Os ips dos clientes chegam até a RB?

[wld.net1]

Amigo qual é o site? postar aí.

[wld.net1]

Isso é seu ballance que só falta uma configuraçãozinha...

[wesleydialmeida]

Os ips dos clientes chegam até a RB?

do balance mando o link para as torres onde tem rbs que autenticam os clientes pppoe

[AndrioPJ]

do balance mando o link para as torres onde tem rbs que autenticam os clientes pppoe

sim, mas os IPs dos clientes chegam até o balance ou voce faz NAT no meio do caminho?

[wesleydialmeida]

tem um nat em cada autenticador que fica nas torres.

[wesleydialmeida]

nao entendo, eu deveria ter somente o nat do balance? pois se for assim o webmikrotik esta criandos os servidores de autenticaçao errado, pois todo servidor que crio, o webmikrotik ja cria as regras de nat autmaticamente no servidor em questao.

[wesleydialmeida]

Se desativo o nat do servidor ou do LB fico sem net, qual a melhor forma de resolver isso?

[wesleydialmeida]

Você tem que manter o NAT no LB, precisa fazer os IPs dos clientes chegarem ao teu LB. Faça isso usando roteamento estático ou OSPF.

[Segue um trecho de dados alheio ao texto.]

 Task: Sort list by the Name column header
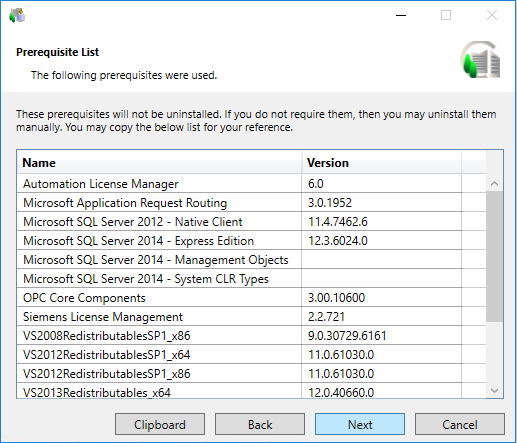click(159, 162)
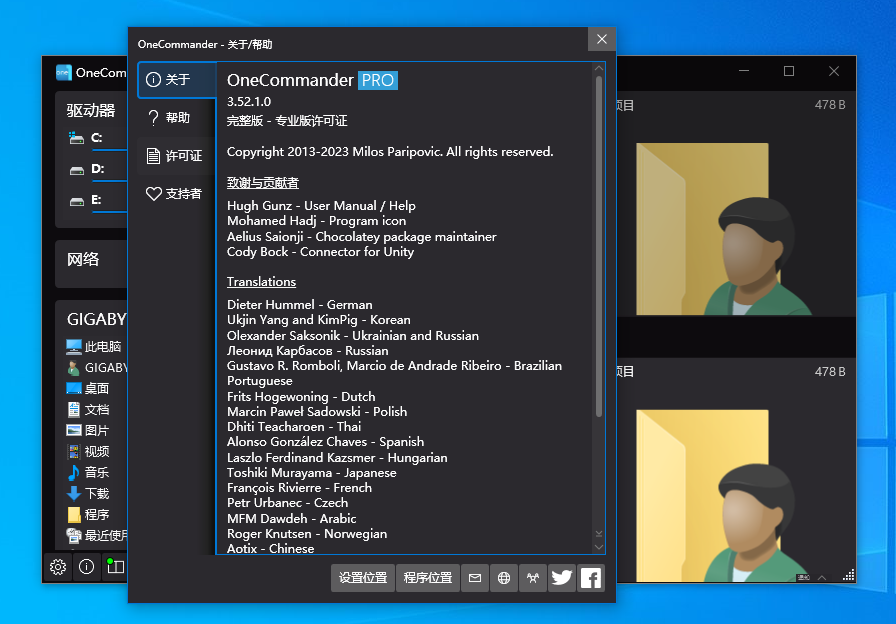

Criei vlans do meu balance para os concentradores, vou procurar as regras onde o https saem por todos os links, depois vou remover as vlans e testar rotas estaticas.

[wld.net1]

Utilizo aqui LB sem nat roteamento estático.

[wesleydialmeida]

Deu certo, fiz esse balance onde o concentrador fica sem nat, e os https saem por link diferentes, ficou otimo! Obrigado.